- [To do]
The lines you return must be all those in the data that hold the string "width".

+++++

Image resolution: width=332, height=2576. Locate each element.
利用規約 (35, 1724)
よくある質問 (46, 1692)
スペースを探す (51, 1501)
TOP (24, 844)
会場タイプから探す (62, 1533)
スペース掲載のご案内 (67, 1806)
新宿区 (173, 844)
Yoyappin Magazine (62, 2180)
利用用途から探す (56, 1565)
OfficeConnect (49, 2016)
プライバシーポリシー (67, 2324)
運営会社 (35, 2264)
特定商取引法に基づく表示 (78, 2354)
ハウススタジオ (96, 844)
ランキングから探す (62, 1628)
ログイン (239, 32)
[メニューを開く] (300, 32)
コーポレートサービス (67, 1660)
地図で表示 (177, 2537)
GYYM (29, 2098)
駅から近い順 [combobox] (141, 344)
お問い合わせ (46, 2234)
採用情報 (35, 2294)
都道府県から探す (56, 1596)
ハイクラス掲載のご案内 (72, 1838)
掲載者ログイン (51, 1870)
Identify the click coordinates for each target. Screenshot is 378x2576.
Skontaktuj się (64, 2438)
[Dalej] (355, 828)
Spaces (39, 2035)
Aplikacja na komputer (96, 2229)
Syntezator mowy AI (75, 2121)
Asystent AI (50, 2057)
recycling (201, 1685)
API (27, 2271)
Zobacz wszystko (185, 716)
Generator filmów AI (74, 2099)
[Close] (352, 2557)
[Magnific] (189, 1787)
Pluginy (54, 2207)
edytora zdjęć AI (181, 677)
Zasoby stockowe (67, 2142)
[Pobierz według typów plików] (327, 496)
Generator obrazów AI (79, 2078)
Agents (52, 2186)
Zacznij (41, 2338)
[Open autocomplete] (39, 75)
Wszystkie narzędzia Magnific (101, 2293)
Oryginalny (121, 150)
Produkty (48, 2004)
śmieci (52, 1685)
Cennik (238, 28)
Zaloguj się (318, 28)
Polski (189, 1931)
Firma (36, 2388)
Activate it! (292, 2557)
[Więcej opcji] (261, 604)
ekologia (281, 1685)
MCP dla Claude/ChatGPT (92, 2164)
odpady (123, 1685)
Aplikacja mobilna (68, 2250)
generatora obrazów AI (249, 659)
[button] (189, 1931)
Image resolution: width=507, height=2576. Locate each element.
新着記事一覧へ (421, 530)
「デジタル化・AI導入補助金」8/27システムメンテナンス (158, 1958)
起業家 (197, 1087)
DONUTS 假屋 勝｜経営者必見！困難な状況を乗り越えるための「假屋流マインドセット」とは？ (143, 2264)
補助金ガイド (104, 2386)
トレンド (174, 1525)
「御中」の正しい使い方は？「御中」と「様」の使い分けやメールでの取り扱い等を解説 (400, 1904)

+++++

- [Result below]
Image resolution: width=332, height=2576. Locate each element.
Image resolution: width=507, height=2576. Locate each element.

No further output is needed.